When I was in my first year of secondary school, my mother was unimpressed with the quality of the education I was getting from the Christian Brothers.
She wasn't alone. Other parents were pulling their sons out of that school and sending them to one of the government high schools, where the education was believed to be better. She went further, and sent me to the city to boarding school. To the Catholic school with the best reputation for academic excellence.
She didn't like it that almost all schools in regional areas had given up teaching the structure and rules of English Grammar. She wanted me to be taught English Grammar. In addition, there would be Latin, and - if I ended up in the top stream - Ancient Greek. It was a matter of pride that my school was one of two schools in the state that still taught Ancient Greek.

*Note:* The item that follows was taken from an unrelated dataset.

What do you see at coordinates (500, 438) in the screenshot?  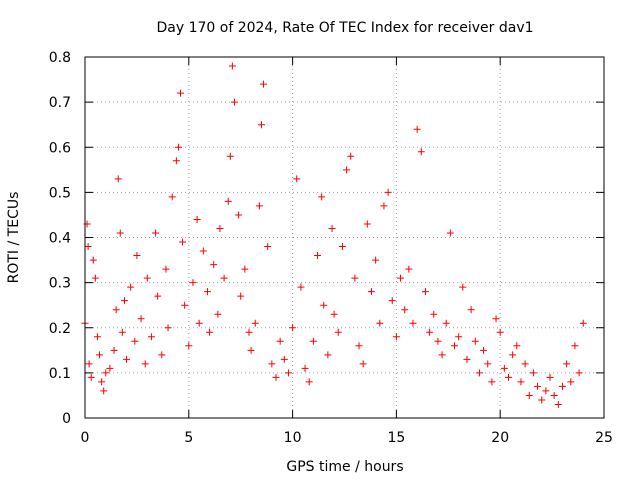 I see `x-tick-label: 20` at bounding box center [500, 438].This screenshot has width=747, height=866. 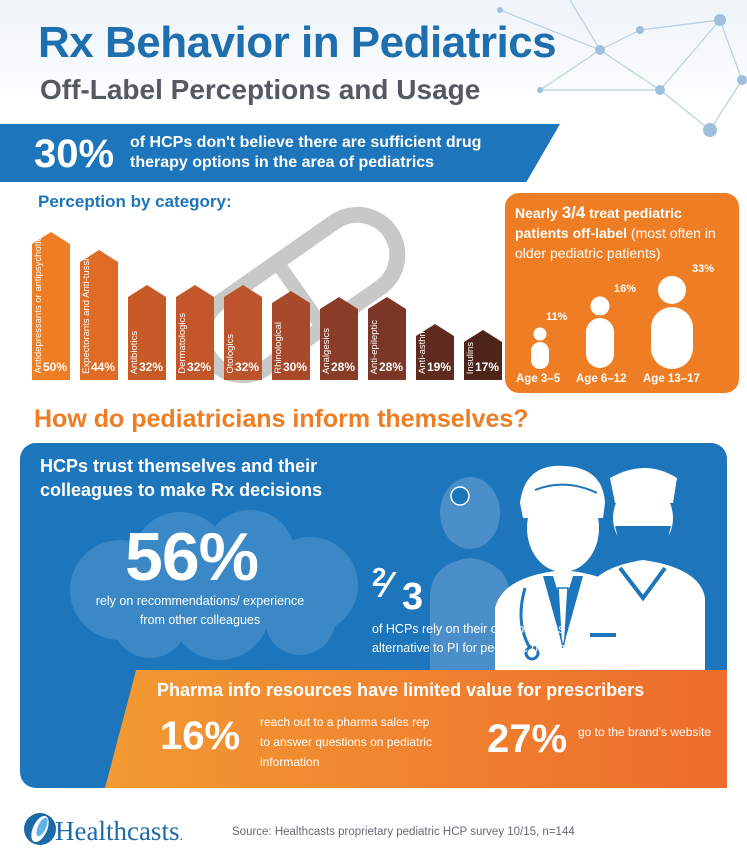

I remember learning the rules of English Grammar in Year 8, in a very methodical manner from a teacher named Mr Harrison. He taught us how to write and structure the Queen's English but definitely not how to speak it. Behind his back we mimicked him giving us the instruction 'Get out your Pendlebury' in his very broad Australian accent. Our 'Pendlebury' was the class text, A Grammar School English Course by B.J. Pendlebury.
I never completely understood why some schools taught English Grammar and others didn't, until the other day when I read an article in The Conversation titled 'Things you were taught at school that are wrong'.
It's quite a good article, more balanced than the clickbait title suggests. It talks about the prescriptivists, who wrote rules prescribing how sentences must be structured, and the descriptivists who compiled guides describing how English was used by different people for various purposes.
Now I know that, in 1972, my mother was taking me out of the hands of the descriptivists and entrusting me to the prescriptivists.
The writer Misty Adoniou makes the not entirely tongue in cheek suggestion that the prescriptivists made up rules to ensure that literacy stayed out of reach of the working classes.
This is beyond the scope of the article, but it seems to me that the teaching and enforcing of language rules and exclusions has proved to one of the most effective tools of social engineering. In particular the assimilation of indigenous and migrant populations into the dominant culture.
But I can't agree with Adoniou's easy dismissal of the prescriptivists, and, in the end, I think the article is misleading and wrong. That is because teaching grammar has a lot to do with educating us to think logically and argue rationally. I know that this would have been my mother's motivation. She was definitely not a class snob.
I remember being taught not to begin a sentence with 'and', 'but', 'or' or 'for'. Now I do not hesitate to do that if it adds to the effect of what I'm writing.
Aside from its help in faciliating clear thinking and rational argument, I'm pleased that I was taught the rules of grammar so that I can pick and choose which ones to accept and ignore. It's a lot like being taught religious doctrine using a catechism. Or studying comparative religion. You're equipped to make informed and rationally argued choices.